Take The Equalizer, which I review in this week’s newsletter (which you can sign up for here). In one of the early scenes, the main character is talking to a woman at the diner (so a similar location). The conversation centers around the book our hero is reading (The Old Man And The Sea). This tells us a little about our character. He reads old books. Which leads to the question: WHY does he read old books? We want to find out so we keep reading. The point is, we’re learning about the character through his exchange with someone else. I’m not sure we learn anything about these two characters in this conversation.

I think that’s something a lot of young writers don’t know. When you write dialogue, you’re either trying to reveal story or reveal character. It may seem to the audience that the conversation is casual. But what they don’t know is that you’re secretly passing along key information to them through the characters’ “casual” exchange.

Collected data:

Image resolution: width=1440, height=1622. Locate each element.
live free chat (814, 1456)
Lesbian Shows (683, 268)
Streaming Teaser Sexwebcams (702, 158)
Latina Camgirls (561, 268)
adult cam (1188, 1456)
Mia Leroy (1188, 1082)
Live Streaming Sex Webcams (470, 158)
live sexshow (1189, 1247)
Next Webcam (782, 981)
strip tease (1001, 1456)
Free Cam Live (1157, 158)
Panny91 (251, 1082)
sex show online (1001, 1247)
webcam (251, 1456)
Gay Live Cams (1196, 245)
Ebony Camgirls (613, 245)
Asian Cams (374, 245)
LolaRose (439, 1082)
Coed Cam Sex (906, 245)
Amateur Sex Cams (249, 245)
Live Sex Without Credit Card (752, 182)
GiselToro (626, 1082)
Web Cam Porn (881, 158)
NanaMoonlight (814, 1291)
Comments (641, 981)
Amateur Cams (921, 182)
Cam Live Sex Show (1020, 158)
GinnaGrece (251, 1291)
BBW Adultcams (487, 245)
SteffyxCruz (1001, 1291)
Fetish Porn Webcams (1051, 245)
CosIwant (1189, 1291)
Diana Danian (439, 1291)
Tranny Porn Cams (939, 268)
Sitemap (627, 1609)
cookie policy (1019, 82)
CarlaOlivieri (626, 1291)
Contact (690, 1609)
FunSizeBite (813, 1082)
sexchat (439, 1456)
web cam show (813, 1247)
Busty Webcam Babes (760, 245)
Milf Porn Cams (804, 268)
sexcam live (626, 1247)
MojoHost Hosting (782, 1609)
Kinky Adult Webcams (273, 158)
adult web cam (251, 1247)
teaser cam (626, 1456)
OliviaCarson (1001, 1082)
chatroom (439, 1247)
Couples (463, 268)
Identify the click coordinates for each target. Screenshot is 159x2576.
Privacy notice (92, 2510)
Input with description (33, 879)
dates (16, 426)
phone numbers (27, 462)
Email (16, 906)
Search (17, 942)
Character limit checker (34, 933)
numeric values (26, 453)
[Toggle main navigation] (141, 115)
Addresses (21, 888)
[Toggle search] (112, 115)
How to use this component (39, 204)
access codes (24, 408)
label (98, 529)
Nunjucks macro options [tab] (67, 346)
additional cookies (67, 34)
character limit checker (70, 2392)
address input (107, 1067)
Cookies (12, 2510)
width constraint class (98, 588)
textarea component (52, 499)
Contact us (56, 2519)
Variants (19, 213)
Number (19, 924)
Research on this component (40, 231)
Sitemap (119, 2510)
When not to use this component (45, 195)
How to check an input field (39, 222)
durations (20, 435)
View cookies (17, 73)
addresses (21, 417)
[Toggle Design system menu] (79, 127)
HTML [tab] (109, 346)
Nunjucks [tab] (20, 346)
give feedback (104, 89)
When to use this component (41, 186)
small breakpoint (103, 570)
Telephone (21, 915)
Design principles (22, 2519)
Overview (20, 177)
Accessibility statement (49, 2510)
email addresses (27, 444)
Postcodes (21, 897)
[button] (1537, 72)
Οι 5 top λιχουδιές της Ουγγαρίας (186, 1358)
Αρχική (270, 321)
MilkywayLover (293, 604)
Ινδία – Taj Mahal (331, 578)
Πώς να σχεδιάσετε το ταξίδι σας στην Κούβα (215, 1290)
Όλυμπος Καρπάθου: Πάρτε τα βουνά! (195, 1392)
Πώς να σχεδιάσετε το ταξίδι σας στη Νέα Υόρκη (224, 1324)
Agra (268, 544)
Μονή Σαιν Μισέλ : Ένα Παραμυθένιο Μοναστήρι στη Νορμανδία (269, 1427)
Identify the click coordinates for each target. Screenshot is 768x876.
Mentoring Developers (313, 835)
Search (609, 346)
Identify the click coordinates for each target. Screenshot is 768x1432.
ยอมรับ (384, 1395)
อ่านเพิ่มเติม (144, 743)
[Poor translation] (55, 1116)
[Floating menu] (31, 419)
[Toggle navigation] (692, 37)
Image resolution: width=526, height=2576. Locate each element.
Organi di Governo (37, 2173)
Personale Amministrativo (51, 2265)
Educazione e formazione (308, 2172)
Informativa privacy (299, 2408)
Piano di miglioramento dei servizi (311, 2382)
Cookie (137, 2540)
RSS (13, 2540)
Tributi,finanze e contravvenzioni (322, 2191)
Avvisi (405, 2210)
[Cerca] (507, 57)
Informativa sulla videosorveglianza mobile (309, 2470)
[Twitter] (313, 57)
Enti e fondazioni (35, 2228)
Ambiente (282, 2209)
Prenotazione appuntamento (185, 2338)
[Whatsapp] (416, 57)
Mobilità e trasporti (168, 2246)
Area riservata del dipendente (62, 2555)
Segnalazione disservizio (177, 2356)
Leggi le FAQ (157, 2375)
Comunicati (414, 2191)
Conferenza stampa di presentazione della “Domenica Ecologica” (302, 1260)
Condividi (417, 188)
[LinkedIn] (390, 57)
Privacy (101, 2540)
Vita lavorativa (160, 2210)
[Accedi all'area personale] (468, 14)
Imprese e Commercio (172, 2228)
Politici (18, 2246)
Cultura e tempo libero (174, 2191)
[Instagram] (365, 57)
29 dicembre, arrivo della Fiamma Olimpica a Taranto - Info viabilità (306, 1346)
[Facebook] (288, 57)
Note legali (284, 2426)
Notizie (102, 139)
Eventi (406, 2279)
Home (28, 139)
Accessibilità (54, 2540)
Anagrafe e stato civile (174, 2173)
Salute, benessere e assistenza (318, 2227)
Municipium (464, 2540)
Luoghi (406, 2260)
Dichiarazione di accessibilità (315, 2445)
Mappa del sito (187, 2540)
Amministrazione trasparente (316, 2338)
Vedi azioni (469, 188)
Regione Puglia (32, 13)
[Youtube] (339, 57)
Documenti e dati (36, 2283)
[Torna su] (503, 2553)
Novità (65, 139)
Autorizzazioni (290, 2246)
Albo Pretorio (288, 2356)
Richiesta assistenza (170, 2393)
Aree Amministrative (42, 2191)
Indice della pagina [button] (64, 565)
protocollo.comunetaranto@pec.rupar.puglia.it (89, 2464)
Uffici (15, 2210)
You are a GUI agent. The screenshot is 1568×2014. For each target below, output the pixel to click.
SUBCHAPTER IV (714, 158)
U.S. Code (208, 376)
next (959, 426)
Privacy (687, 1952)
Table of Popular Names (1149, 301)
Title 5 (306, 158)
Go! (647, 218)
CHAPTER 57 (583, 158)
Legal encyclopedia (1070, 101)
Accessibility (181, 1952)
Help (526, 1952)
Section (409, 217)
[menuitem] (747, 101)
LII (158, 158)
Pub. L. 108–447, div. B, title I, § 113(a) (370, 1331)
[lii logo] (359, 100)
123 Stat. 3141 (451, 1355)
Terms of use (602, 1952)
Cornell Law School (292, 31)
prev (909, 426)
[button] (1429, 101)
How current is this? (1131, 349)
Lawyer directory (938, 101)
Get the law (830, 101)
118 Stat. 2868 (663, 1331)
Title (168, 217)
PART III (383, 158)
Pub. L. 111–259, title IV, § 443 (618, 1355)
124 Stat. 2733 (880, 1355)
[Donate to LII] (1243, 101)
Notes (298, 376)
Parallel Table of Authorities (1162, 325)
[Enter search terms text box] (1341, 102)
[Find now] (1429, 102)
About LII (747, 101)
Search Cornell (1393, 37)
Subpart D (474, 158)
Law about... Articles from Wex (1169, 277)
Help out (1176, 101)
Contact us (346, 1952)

→ **Directions**
1 > Translate this sentence from the text on writing dialogue into Spanish: "When you write dialogue, you’re either trying to reveal story or reveal character."
2 > Please give the part of the text on writing dialogue from "Take The Equalizer, which" up to and including "in this conversation." again, switching "diner" to "coffee shop".

→ **Answer list**
1 > Cuando escribes diálogos, intentas revelar la historia o revelar al personaje.

2 >
Take The Equalizer, which I review in this week’s newsletter (which you can sign up for here). In one of the early scenes, the main character is talking to a woman at the coffee shop (so a similar location). The conversation centers around the book our hero is reading (The Old Man And The Sea). This tells us a little about our character. He reads old books. Which leads to the question: WHY does he read old books? We want to find out so we keep reading. The point is, we’re learning about the character through his exchange with someone else. I’m not sure we learn anything about these two characters in this conversation.